§ **Il compito**: Riporta parola per parola il brano del testo sul rimborso dell'IRAP che inizia con "IL PROCESSO" e finisce con "di Ancona n.".

§ **Testo fornito**:
________________________________________
Data pubblicazione: 29/05/2013

per la cassazione della sentenza Comm. Tribut. Regionale di Ancona 21.5.2009;
udita la relazione della causa svolta nella pubblica udienza del giorno 26 aprile 2013
dal Consigliere relatore dott. Massimo Ferro;
udito l’avvocato Alessandro Maddalo per l’Avvocatura Generale dello Stato;

IL PROCESSO
Agenzia delle Entrate impugna la sentenza della Commissione Tributaria
Regionale di Ancona 21.5.2009, che, in conferma della sentenza C.T.P. di Ancona n.
126/03/2006, ebbe a respingere l’appello dell’Ufficio, così ribadendo la illegittimità
del silenzio rifiuto opposto dall’Amministrazione finanziaria avverso l’istanza di
rimborso dell’IRAP per gli anni da 2001 a 2003, sul presupposto — già ritenuto dalla
C.T.P. — della non sig-nificatività del valore dei beni strumentali e delle spese dedotte
dal contribuente agente di commercio, in ordine alla gestione della propria attività.
________________________________________
§ **Dati grezzi**:
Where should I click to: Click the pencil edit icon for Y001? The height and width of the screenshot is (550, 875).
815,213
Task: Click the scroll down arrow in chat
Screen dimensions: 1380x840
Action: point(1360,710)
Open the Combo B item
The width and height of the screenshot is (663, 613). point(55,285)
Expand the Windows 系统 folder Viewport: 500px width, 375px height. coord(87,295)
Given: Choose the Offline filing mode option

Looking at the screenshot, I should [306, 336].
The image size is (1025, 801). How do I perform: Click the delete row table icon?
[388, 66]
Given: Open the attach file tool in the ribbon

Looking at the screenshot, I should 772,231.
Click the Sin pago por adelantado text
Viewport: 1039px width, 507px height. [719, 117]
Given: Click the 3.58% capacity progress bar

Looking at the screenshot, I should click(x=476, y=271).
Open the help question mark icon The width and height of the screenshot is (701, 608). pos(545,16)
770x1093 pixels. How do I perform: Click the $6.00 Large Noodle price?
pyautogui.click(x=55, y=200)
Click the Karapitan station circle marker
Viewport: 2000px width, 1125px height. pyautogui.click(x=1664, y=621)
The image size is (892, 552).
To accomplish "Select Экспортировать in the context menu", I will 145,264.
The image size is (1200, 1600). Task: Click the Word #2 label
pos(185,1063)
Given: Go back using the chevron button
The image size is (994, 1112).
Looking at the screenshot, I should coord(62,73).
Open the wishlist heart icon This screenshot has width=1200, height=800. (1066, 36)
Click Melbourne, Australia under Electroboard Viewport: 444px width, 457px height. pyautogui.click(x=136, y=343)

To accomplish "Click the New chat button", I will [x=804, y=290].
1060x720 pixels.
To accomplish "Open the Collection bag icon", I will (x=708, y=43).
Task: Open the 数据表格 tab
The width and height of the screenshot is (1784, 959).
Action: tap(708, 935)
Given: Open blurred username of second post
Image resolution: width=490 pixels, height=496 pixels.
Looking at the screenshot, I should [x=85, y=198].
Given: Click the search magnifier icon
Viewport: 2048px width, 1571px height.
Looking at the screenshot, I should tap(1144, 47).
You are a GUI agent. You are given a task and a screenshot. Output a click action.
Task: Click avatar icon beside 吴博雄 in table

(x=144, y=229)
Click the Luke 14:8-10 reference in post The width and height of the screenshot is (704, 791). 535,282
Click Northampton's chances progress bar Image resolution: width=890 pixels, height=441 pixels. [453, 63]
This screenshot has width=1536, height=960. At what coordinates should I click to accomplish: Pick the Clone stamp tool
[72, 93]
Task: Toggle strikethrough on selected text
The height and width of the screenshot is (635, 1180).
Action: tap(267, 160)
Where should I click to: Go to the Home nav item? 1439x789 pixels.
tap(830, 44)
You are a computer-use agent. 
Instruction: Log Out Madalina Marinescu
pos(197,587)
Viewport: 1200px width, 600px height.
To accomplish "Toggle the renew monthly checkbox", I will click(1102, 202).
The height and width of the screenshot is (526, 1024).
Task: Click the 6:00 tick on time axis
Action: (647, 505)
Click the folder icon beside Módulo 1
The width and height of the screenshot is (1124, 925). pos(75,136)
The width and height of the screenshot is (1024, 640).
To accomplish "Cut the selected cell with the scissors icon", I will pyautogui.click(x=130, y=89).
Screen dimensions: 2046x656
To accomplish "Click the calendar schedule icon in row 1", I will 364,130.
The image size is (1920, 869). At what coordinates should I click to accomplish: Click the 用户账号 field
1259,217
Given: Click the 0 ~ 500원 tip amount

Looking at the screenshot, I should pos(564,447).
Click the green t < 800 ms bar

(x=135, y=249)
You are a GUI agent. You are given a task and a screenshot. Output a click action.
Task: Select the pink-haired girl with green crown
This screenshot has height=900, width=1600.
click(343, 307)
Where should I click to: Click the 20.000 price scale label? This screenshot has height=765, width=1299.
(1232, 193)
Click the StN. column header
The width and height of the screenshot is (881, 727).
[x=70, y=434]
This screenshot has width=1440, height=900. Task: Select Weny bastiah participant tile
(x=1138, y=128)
________________________________________
§ **Ecco la risposta**:
IL PROCESSO
Agenzia delle Entrate impugna la sentenza della Commissione Tributaria
Regionale di Ancona 21.5.2009, che, in conferma della sentenza C.T.P. di Ancona n.